In the wake of the Supreme Court verdict, Novartis, other big pharma companies and, now, the US Chamber of Commerce, have decried the decision, saying it discourages investment in research and development (R&D) in India. This argument is seriously flawed as is the patent system itself!
It is true that new drugs and diagnostic tools can revolutionize public health programmes and we need more of them for the patients. Doctors Without Borders (Médecins Sans Frontières) treats drug resistant tuberculosis (TB), HIV, malaria, kala azar and other diseases affecting people in developing countries. Contrary to what Novartis claims, patient networks and health groups in India advocate, rather than oppose, efforts to meet needs-driven R&D.
But the current system, in which a company is granted a 20-year patent monopoly on a drug to allow it to recoup costs in researching and developing the drug, is proving to be a hindrance, not a help, in addressing the health needs of developing countries. The diseases and health issues of developing countries are neglected by companies, and access to the drugs that are available is difficult and expensive. Increasing evidence over the last decade has pointed to the patent system being a bottleneck for research itself and access to affordable medicines.

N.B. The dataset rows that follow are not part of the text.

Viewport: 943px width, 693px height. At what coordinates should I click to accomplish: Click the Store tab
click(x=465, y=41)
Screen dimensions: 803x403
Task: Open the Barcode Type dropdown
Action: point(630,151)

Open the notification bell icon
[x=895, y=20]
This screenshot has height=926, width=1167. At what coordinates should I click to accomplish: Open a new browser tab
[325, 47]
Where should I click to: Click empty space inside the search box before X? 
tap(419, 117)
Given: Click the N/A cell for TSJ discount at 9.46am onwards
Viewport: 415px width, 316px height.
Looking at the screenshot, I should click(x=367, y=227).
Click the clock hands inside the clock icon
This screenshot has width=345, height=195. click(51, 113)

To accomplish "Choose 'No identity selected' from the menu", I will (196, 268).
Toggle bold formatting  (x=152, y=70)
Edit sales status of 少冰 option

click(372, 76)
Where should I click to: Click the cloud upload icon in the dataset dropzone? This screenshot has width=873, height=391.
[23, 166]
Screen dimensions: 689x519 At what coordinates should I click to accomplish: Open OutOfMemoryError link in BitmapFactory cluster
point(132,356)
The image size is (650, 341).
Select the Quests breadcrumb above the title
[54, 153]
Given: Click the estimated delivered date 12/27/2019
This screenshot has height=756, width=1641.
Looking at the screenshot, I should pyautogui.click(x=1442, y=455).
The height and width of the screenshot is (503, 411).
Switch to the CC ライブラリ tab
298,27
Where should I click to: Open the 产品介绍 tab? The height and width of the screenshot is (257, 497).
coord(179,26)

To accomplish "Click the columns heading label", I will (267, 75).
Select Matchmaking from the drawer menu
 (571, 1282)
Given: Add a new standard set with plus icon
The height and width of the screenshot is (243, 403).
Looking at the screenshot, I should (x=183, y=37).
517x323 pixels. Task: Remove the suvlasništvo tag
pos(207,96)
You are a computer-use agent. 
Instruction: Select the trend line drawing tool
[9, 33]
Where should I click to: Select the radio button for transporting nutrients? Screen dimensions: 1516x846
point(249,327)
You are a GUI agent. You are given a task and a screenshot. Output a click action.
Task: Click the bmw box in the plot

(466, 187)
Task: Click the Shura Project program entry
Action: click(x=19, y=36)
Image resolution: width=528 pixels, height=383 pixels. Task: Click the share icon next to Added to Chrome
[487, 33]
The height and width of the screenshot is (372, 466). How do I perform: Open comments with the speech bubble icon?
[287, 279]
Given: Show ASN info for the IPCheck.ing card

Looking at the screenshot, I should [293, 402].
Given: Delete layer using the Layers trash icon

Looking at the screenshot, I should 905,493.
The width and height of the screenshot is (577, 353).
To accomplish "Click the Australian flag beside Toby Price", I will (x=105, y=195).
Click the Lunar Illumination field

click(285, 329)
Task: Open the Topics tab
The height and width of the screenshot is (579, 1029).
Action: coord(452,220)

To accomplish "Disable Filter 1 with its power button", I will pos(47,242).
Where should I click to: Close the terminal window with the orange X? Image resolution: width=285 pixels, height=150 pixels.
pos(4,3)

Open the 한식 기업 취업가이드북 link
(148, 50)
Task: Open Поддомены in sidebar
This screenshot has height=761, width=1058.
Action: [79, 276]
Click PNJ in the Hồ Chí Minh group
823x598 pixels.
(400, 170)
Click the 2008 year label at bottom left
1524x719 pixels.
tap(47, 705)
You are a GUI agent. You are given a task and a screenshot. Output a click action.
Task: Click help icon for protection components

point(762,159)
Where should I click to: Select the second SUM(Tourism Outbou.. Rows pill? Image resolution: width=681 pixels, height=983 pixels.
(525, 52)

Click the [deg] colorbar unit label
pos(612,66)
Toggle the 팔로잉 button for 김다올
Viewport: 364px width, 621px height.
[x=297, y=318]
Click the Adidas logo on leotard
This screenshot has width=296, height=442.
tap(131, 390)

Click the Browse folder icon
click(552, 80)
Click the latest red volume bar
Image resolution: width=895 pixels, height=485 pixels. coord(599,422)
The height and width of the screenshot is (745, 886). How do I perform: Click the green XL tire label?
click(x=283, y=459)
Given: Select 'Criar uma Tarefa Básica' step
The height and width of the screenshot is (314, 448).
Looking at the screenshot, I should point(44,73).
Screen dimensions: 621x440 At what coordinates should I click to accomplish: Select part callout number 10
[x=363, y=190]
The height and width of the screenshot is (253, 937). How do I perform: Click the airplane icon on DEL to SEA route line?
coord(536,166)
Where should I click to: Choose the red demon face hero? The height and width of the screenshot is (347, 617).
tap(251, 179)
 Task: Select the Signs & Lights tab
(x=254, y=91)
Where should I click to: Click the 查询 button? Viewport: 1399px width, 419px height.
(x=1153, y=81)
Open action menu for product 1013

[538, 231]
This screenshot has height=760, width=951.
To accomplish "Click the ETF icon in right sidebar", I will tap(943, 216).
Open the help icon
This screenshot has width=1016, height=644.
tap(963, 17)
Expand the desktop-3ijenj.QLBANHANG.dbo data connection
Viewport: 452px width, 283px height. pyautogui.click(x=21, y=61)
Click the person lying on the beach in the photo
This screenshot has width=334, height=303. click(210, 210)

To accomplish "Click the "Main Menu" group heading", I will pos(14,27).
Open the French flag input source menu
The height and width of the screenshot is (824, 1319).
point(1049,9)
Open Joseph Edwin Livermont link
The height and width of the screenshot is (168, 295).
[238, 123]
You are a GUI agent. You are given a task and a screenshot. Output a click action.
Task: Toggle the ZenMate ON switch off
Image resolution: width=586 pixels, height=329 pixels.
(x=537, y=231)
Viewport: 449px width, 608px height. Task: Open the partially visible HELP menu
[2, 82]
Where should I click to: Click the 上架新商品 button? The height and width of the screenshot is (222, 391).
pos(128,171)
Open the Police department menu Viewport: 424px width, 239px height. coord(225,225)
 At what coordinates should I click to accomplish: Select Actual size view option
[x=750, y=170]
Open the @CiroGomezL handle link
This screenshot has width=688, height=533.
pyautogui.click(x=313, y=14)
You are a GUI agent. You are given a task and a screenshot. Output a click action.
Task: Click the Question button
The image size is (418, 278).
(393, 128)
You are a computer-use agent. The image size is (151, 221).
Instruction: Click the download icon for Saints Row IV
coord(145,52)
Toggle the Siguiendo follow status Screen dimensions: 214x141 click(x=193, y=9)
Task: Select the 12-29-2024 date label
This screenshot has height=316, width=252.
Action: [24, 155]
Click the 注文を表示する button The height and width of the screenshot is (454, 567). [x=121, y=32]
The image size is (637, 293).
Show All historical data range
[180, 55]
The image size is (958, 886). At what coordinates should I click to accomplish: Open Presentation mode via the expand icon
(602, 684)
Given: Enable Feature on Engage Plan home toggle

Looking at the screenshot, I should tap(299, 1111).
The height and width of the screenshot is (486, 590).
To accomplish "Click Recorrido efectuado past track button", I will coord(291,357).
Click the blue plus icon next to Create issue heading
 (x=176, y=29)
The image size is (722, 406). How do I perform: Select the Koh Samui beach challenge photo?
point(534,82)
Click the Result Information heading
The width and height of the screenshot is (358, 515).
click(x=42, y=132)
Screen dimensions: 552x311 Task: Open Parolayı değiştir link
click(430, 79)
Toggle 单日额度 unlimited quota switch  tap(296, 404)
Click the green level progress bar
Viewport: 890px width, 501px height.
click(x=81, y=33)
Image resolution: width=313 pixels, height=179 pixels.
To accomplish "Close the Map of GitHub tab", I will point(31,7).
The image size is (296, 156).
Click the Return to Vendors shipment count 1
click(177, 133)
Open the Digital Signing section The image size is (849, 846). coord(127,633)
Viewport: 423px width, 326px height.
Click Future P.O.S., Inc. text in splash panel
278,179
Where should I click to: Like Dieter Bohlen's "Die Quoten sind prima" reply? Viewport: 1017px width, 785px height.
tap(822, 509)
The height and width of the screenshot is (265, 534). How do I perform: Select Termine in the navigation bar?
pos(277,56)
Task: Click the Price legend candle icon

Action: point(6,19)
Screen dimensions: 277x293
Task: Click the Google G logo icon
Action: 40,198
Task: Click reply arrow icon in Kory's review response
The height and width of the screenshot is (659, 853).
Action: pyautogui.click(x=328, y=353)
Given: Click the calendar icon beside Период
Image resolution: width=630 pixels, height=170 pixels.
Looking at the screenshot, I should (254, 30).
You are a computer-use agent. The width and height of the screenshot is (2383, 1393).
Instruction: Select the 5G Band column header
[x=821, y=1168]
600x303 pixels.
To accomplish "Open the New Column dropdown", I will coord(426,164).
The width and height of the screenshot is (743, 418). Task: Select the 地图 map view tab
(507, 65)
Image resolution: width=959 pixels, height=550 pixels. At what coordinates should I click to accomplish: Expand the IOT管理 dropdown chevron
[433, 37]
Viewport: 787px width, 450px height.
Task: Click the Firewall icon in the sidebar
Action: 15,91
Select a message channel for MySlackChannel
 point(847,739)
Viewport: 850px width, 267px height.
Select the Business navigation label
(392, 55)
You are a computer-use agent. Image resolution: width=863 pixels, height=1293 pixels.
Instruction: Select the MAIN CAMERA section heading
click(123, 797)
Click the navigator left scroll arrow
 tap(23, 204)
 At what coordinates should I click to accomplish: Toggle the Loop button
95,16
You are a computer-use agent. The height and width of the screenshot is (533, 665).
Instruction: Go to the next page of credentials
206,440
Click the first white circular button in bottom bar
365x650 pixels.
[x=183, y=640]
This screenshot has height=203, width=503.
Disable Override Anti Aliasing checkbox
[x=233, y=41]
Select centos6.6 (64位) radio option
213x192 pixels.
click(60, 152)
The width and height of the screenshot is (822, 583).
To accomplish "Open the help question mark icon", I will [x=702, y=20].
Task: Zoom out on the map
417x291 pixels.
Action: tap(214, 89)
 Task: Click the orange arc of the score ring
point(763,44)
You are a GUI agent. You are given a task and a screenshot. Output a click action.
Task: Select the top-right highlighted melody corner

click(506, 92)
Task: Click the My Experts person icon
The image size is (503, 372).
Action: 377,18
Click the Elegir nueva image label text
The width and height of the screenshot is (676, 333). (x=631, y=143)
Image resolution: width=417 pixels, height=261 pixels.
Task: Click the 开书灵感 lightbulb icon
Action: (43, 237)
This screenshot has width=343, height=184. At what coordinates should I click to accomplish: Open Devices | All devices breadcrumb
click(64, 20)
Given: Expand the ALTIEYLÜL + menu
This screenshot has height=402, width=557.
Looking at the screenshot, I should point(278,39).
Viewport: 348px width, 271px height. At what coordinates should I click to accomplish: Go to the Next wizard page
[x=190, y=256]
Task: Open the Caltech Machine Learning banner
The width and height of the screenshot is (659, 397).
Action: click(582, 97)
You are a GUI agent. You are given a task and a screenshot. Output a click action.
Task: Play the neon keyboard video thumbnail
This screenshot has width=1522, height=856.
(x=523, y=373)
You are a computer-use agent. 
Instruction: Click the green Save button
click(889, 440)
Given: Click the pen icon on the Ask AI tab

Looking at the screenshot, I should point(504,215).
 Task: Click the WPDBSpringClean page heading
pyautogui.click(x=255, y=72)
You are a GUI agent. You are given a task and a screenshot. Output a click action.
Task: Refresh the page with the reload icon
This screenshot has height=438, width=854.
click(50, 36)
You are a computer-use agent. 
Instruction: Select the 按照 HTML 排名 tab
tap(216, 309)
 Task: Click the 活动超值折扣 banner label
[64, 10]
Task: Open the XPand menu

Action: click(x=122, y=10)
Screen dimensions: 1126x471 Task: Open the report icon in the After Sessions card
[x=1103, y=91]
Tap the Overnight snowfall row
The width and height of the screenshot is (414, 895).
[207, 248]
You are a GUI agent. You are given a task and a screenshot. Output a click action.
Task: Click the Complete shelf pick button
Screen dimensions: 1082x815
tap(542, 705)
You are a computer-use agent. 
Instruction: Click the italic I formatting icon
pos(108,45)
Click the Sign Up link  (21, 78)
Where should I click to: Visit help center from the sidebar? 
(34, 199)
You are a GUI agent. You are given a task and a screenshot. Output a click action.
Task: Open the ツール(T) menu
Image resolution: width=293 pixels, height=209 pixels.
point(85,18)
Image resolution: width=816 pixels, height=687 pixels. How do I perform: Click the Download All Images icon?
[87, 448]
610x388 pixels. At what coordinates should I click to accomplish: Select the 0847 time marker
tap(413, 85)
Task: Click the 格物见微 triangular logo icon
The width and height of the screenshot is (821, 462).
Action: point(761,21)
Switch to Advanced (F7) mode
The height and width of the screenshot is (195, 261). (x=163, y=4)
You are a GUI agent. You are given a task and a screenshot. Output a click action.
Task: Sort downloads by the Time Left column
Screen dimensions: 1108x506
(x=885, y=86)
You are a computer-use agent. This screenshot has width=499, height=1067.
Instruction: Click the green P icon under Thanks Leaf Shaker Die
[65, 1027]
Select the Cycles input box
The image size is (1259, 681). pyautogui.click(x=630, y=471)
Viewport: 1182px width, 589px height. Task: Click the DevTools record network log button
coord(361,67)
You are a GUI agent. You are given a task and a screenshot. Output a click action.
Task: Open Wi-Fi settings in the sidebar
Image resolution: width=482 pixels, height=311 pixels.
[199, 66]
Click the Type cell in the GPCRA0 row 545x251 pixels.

A number of studies has shown that while patent protection has steadily increased over the last 20 years, the innovation rate has been falling, with growth in the number of “me-too" drugs of little or no therapeutic gain. A breakdown of over 1,000 new drugs approved by the US Food and Drug Administration between 1989 and 2000 revealed that over three-quarters had no therapeutic benefit over the existing products.
Perhaps, most tellingly, the World Health Organization (WHO) has published several expert reports over the last decade that undermine the claims made by the pharmaceutical industry that more patent protection in developing countries would result in more investment in medical innovations for public health needs.
It is clear the current system doesn’t work in developing new drugs or adapting existing drugs to address the unmet needs of patients in developing countries. Drug development by pharmaceutical companies is split between blockbuster branded drugs and “me-too" patented variations on existing drugs that involve less risk, time and cost. Anything promising that doesn’t fit within either of these categories is abandoned.
Instead, development of drugs and tools for malaria, tuberculosis and other neglected diseases that address needs in developing countries has largely been left to philanthropic efforts and foundations such as Drugs for Neglected Diseases Initiative (DNDi).
Novartis’s criticism of the Supreme Court decision opens up a timely debate on the R&D crisis. A new approach to pharmaceutical R&D is the order of the day. A number of measures have been proposed to promote the R&D needed to address the diseases that disproportionately affect developing countries.
Crucially, the discussion at WHO among member countries has recently centred on a biomedical R&D treaty that would provide the framework for ensuring that sufficient, regular, predictable and sustainable financing is secured to spur innovation of affordable and much-needed medicines and tools for developing countries.
As treatment providers, this is our prescription to the Indian government—push for an international instrument that de-links R&D costs from drug prices, not on increasingly high intellectual property standards, where products are exorbitantly priced in order to recuperate the costs of R&D.
As James Orbinski, the then president of the International Council at Doctors Without Borders, said in 1999 in the Nobel Peace Prize acceptance speech on behalf of the organization: “Some of the reasons that people die from diseases like AIDS, TB, sleeping sickness and other tropical diseases is that life-saving essential medicines are either too expensive, are not available because they are not seen as financially viable, or because there is virtually no new research and development for priority tropical diseases.
This market failure is our next challenge. The challenge, however, is not ours alone. It is also for governments, international government institutions, the pharmaceutical industry and other NGOs (non-governmental organizations) to confront this injustice. What we as a civil society movement demand is change, not charity."
Leena Menghaney works in India for the Access Campaign, set up by Doctors Without Borders in 1999 to push for access to, and the development of life-saving and life prolonging medicines, diagnostic tests and vaccines for patients in its medical programmes and developing countries.